Les ACPAs reconnaissent des résidus citrulline présents sur de nombreuses protéines. La citrulline est un acide aminé, c’est-à-dire l’un des éléments qui compose les protéines. Au départ, c’est une arginine qui est transformée en citrulline par une enzyme : la peptidyl arginine deiminase (PAD). Cette modification peut s’observer chez l’ensemble des humains, mais seuls les patients atteints de polyarthrite rhumatoïde développent des anticorps anti-protéines citrullinées.
Un mécanisme d’apparition encore mystérieux
Le mécanisme qui cause l’apparition des ACPAs est encore inconnu. Normalement, la production d’anticorps dirigés contre un antigène, autrement dit une substance capable de déclencher une réaction immunitaire, nécessite une activation préalable des lymphocytes T contre ce même antigène. Or, ici, la production des anticorps anti-protéines citrullinées est particulière : même s’ils reconnaissent un très grand nombre de protéines citrullinées (les antigènes), la réponse lymphocytaire T contre les protéines citrullinées est difficile à détecter.
Les chercheurs du Laboratoire Arthrites Autoimmunes ont émis l’hypothèse que les lymphocytes T sont activés par l’enzyme PAD par un mécanisme classique appelé Hapten/Carrier.

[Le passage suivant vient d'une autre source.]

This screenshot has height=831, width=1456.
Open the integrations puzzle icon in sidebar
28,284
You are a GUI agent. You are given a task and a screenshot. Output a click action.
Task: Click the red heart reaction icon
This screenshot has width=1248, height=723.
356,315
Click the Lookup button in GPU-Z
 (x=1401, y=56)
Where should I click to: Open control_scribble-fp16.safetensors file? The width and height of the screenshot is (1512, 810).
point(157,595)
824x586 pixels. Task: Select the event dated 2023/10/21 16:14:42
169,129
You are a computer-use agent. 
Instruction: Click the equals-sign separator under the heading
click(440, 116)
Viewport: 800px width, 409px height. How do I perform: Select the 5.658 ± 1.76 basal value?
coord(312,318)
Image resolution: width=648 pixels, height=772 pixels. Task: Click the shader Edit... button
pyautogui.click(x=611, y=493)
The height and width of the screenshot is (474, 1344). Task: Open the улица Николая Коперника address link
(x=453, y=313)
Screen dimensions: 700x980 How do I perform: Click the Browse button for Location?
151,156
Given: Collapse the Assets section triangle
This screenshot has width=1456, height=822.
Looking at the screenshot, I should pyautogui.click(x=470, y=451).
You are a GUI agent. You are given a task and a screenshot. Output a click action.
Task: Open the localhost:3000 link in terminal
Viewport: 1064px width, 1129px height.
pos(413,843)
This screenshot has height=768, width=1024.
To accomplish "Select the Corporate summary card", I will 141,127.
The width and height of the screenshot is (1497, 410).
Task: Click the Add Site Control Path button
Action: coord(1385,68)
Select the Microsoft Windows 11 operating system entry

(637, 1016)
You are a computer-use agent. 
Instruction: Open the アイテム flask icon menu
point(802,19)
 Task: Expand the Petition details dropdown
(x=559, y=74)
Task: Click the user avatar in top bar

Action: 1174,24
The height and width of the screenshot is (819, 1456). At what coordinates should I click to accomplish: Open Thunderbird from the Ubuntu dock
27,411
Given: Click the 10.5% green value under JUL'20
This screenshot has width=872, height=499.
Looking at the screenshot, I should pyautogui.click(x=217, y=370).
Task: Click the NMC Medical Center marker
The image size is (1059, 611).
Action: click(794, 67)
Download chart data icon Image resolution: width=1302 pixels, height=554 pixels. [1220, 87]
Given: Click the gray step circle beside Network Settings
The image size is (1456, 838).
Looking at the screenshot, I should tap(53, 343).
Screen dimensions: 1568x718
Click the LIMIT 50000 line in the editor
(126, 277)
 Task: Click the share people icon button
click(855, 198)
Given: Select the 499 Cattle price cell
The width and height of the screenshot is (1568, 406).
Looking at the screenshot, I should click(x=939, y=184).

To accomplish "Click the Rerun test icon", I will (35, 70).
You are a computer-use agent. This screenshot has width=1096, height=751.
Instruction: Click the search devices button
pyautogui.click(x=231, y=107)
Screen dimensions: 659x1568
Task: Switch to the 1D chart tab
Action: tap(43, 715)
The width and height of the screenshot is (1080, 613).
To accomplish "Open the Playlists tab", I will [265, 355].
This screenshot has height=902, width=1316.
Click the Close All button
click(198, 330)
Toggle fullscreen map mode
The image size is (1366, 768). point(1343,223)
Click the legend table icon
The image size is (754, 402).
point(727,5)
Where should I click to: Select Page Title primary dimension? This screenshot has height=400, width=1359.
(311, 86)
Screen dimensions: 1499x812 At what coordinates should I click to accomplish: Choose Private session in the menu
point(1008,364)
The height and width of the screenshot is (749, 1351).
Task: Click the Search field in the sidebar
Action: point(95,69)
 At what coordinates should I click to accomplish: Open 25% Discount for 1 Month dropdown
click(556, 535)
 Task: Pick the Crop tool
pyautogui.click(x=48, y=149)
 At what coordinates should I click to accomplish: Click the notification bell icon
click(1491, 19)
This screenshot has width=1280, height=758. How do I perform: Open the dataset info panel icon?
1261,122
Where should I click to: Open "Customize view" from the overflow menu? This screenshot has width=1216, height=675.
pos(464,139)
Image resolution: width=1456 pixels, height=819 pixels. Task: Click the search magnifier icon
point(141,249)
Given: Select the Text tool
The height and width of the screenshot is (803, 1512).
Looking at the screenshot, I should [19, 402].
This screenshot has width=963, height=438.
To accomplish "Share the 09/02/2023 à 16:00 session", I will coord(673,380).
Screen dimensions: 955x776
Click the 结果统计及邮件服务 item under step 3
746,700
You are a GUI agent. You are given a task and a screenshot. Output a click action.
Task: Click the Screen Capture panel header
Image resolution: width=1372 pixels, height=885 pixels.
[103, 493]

Dans ce modèle, le « carrier », ou porteur, est l’enzyme PAD qui aide au développement d’anticorps contre les protéines citrullinées, le « hapten », qui lui sont couplées.
Ce modèle a été démontré chez la souris : des souris normales injectées avec l’enzyme PAD produisent des anticorps anti-protéines citrullinées et l’activation des lymphocytes T est dirigée contre l’enzyme PAD et non contre les protéines citrullinées. Les patients atteints de polyarthrite rhumatoïde, ont des réponses lymphocytaires T et anticorps dirigées contre l’enzyme PAD.
Le laboratoire a donc montré que la réponse immunitaire contre l’enzyme PAD entraîne la production des anticorps anti-protéines citrullinées. Ils développent actuellement une thérapie pour bloquer la réponse immunitaire contre l’enzyme PAD et donc empêcher la production des ACPAs. Ces recherches pourraient mener à un traitement curatif ou préventif de la polyarthrite rhumatoïde.
Référence : Roudier J, Auger I. « How does citrullination contribute to RA autoantibody development? » Nat Rev Rheumatol. 2023 Jun;19(6):329-330. doi: 10.1038/s41584-023-00959-9. PMID: 37016165.
Cet article a été publié le 2 novembre 2023.